Salle de musculation du centre d'entraînement de Pichincha 

Si le gouvernement a pendant un temps voulu mettre en place un plan d’investissement sportif afin de développer les infrastructures et impulser une dynamique sportive, ce n’est plus sa priorité aujourd’hui. Entre manque de ressources financières et corruption, les sportifs sont souvent les derniers à bénéficier des ressources publiques. A titre d'exemple, les ministres ne manquent pas d'être présents lors des compétitions sportives importantes, alors que de nombreux sportifs prometteurs équatoriens n'ont pas les moyens de s'y rendre et de participer ou dans de très mauvaises conditions.

 

Au-delà du manque d’infrastructures, c’est également l’absence totale de contrat de sponsoring entre sportifs et entreprises qui pose problème. L'exemple de Josselyn est significatif : elle ne dispose d'aucune aide financière ou en nature de la part d'entreprises bien qu'elle soit la meilleure de sa catégorie au niveau national.

 

Pourquoi les entreprises se refusent-elle une manière si simple de communiquer et de promouvoir leur marque ?

 

C’est la première question que nous nous sommes posée et la réponse est en fait simple.

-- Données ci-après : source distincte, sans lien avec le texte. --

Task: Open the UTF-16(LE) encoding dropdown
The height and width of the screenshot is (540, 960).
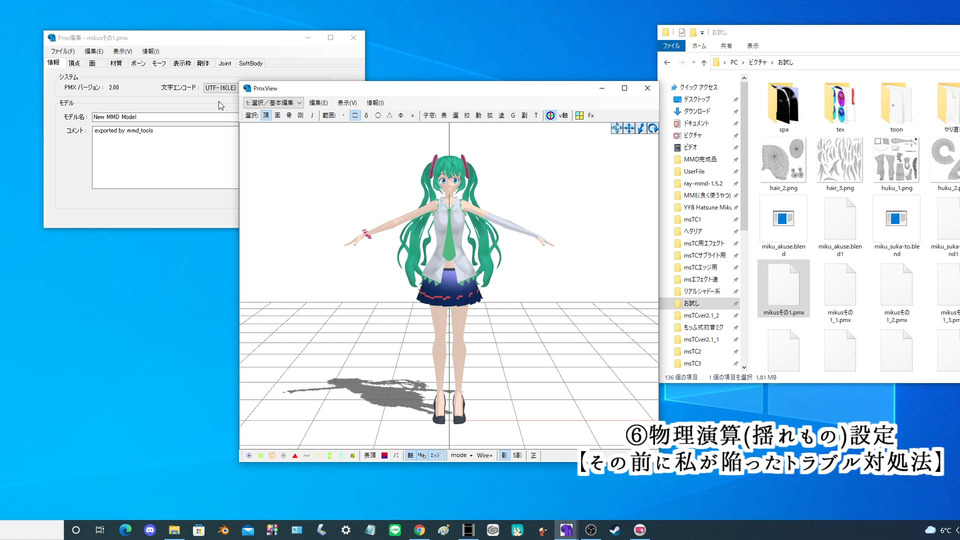Action: click(x=222, y=87)
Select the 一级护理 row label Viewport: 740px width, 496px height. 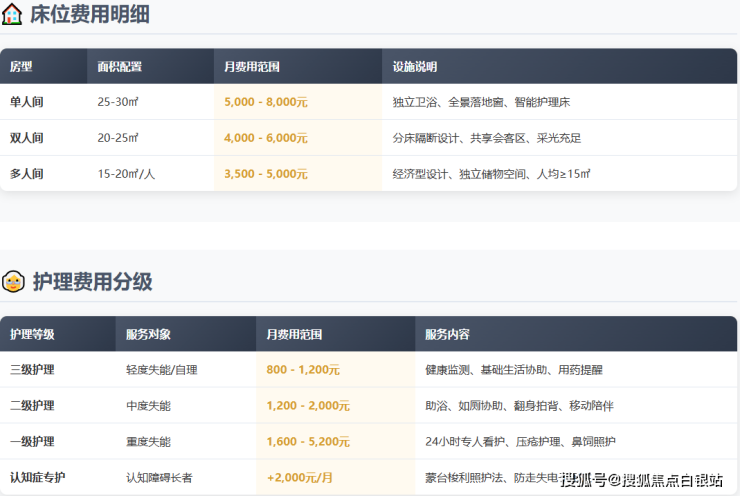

Le sport en Equateur n’étant absolument pas médiatisé, mis à part le football, les entreprises nationales ne voient pas les sportifs comme un levier de communication et un outil publicitaire. De plus, celles-ci n’ont souvent pas les moyens de mettre en place le dispositif médiatique nécessaire qui leur permettrait de potentielles retombées positives. Quant aux multinationales, elles ne sont présentes en Equateur que par l’intermédiaire de revendeurs.

 

Sans le soutien financier et matériel de sponsors, il est donc particulièrement difficile d’être sportif en 

Equateur à moins de pouvoir bénéficier du soutien financier de sa famille. Et les difficultés commencent dès l'achat de l'équipement : dans un pays où le salaire mensuel moyen est de 300 dollars, le simple investissement dans des chaussures de running de qualité peut représenter la moitié d'un salaire car ce sont des produits chers, issus de l'importation. Issue d'une famille équatorienne très modeste, Josselyn s'entraîne donc depuis deux ans avec la même paire de chaussures et de crampons, qu'elle utilise tous les jours à l'entraînement et en compétition.

 

Dans ces conditions, on comprend mieux le nombre très réduit de sportifs qui parviennent à atteindre le haut niveau en Equateur. Les rares qui arrivent à percer finissent par partir à l’étranger pour s'entraîner dans de meilleures conditions et profiter d'une situation économique plus favorable au sport. Cette fuite des meilleurs sportifs est un réel problème et engendre un cercle vicieux puisqu'elle empêche la transmission de savoirs et l’échange de bonnes pratiques. En effet, dans le cas de Josselyn, elle est déjà aujourd’hui la meilleure de sa catégorie et afin de progresser la seule option pour elle est d’aller s’entraîner à l’extérieur, et de se confronter à des sportifs de son niveau.

 

Cela a bien entendu un coût et, seule, il lui est difficile de parvenir à décrocher de telles opportunités. C’est pour cela que l’association OuiSport a voulu miser sur elle en contactant des fédérations et entreprises ici en France afin de donner une chance à cette jeune sportive prometteuse à qui son pays ne donnera pas les clés pour réussir.